Current Sheriff Gene Ramsey, who inherited this partnership upon Femling’s retirement in 2011, says the partnership “took a bit of culturing, but we realized we had a common goal that was beneficial for all, so we put our heads together and figured it out.” Ramsey speaks enthusiastically about the rally (while echoing Stone’s observation that “it’s not a race!): “Once in a while you get to do something fun, that’s good for the community and good for kids. You do something really great that’s bigger than yourself.”

 

Similarly, Ed Cannady, head of Backcountry Recreation for the SNRA, says: “Anything we can do to get kids in the woods and keep kids off drugs, we are happy to do.” Cannady highlighted other, lesser-known, benefits of partnering with the Road Rally, like exposing the wilderness to visitors and fostering a fundamental connection to the natural world. “The Road Rally is really cooperative and very helpful,” says Cannady. “They donate money and volunteers to the SNRA’s weed eradication program and teach people about the importance of minimal impact. We really appreciate it.”

 

Now, Phantom Hill, an area previously unknown to those outside of Sun Valley except for the presence of a small wolf pack, is becoming famous for howling of a different sort: that of engines of Porsches, Bugattis, McLarens, Fords and Chevys stretched to their limits, and the raucous cheering of hundreds of spectators as each car crosses the finish line.
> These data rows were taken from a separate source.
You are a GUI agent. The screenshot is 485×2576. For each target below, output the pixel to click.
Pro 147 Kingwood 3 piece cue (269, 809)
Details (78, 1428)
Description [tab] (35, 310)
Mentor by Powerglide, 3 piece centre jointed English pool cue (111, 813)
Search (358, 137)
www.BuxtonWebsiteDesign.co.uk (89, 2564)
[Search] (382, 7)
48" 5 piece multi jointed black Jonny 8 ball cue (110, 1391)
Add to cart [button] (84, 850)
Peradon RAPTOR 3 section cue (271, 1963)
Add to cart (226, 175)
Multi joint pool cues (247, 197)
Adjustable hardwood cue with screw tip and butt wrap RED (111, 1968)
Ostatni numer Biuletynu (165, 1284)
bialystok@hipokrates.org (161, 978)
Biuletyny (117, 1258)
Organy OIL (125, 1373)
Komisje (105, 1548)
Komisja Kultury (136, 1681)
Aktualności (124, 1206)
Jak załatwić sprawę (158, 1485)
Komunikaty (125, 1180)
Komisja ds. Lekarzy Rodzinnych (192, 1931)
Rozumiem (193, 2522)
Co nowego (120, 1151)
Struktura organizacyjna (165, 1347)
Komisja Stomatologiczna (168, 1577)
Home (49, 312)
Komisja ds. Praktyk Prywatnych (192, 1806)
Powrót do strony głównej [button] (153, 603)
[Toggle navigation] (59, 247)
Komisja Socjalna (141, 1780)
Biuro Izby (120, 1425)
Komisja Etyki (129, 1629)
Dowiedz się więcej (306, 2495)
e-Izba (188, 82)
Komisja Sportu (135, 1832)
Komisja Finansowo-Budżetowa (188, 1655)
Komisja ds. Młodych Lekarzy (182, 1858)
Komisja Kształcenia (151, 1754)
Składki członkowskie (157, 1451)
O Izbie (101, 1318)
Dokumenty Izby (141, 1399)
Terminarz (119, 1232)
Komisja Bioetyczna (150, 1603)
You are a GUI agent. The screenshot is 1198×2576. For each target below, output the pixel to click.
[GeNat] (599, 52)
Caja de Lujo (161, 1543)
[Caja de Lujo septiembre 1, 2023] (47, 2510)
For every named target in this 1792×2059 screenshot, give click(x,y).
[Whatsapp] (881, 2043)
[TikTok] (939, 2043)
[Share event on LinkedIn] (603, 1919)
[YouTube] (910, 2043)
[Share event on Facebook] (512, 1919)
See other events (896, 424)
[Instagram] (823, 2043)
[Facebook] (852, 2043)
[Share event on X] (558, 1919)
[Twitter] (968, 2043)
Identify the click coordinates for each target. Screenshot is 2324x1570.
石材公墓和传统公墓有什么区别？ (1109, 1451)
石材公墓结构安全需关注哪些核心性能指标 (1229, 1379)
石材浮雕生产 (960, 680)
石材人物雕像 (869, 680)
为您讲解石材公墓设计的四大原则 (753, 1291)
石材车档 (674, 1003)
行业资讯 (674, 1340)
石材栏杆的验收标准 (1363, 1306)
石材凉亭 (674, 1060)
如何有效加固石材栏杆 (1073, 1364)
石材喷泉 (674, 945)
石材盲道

If you listen closely, you can almost hear the quiet enthusiasm and satisfaction of the partners in this great event, for charity pays off in ways that are not readily apparent on a Saturday in the summer sun. To Dave Stone, Gene Ramsey and Ed Cannady, they know that their partnership pays off all over their community 365 days a year, long after the silence returns to Phantom Hill.